§ Задания для работы:
1. Перечислите всех людей, которые названы в тексте для чтения по имени и фамилии.
2. Допишите текст для чтения о поэте и его быте, начав сразу после последней строки приведённого стихотворения.

§ Текст для чтения:

⁂

Вот без чего он уж точно не мог обойтись — без ужасного нашего, но такого ему милого быта: без забулдыги-истопника, открывшего свою теорию относительности; без того мудреца, что до тонкостей изучил ритуал питья на троих и в точности знает, какую позицию надо избрать, деля бутылку: «Но тот, кто имеет опыт, тот крайним встает всегда…»
Как там у Юрия Нагибина? «Пижон, внешний человек», греховность, изнеженность… И не скажешь, что все — наговор, неправда. Но есть и та правда, что заверена двумя поэтами, грузином Тицианом Табидзе и Борисом Пастернаком, переведшим его на русский:
Не я пишу стихи. Они, как повесть, пишут
Меня, и жизни ход сопровождает их.
Что стих? Обвал снегов. Дохнет — и с места сдышит,
И заживо схоронит. Вот что стих.

⁂

§ Выдержка из данных:
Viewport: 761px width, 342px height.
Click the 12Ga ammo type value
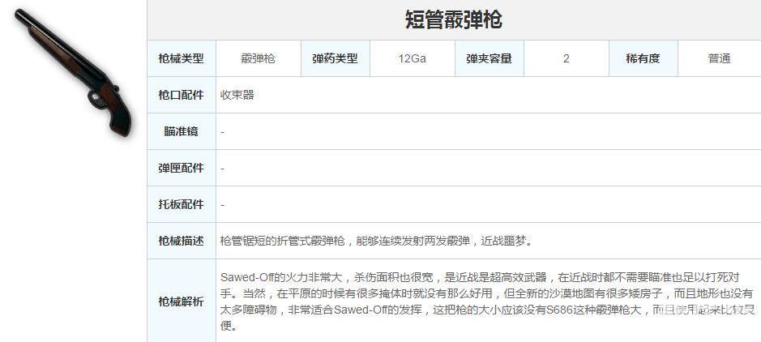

⁂

§ Решённые задания:
1. Юрий Нагибин, Тициан Табидзе, Борис Пастернак

2.
В этой повести, то есть в самой жизни, которая разворачивает свой сюжет по образу и подобию творчества, совершенно особенный счет. Наступает время, и приходит готовность платить за однажды сделанный выбор многим — и далеко не одним лишь неглавным и внешним, вроде комфорта. На кон ставятся и свобода, и жизнь.
Галич — поставил, и в этом его (согласимся со всеми завистниками) невероятное везение. «Ему сказочно повезло». «Все пошло ему на пользу…»
И страх, и стыд
…Я вспомнила одну недавнюю грустную реплику Маршака. Я ему рассказала, что Чаадаев, узнав о выходе за границей брошюры Герцена «Развитие революционных идей в России» и услыхав, будто и он там числится в революционерах… срочно, спешно, не откладывая дела в долгий ящик, написал письмо — о нет! совсем не философское! холопское! — письмо шефу жандармов, графу Орлову, в котором, благоговея перед Николаем, изливался в верноподданнических чувствах, а Герцена называл так: «наглый беглец, искажающий истину»… «Горько мне было узнать об этом происшествии», — сказала я однажды Самуилу Яковлевичу. Он понурился и ответил: «Очень русская история».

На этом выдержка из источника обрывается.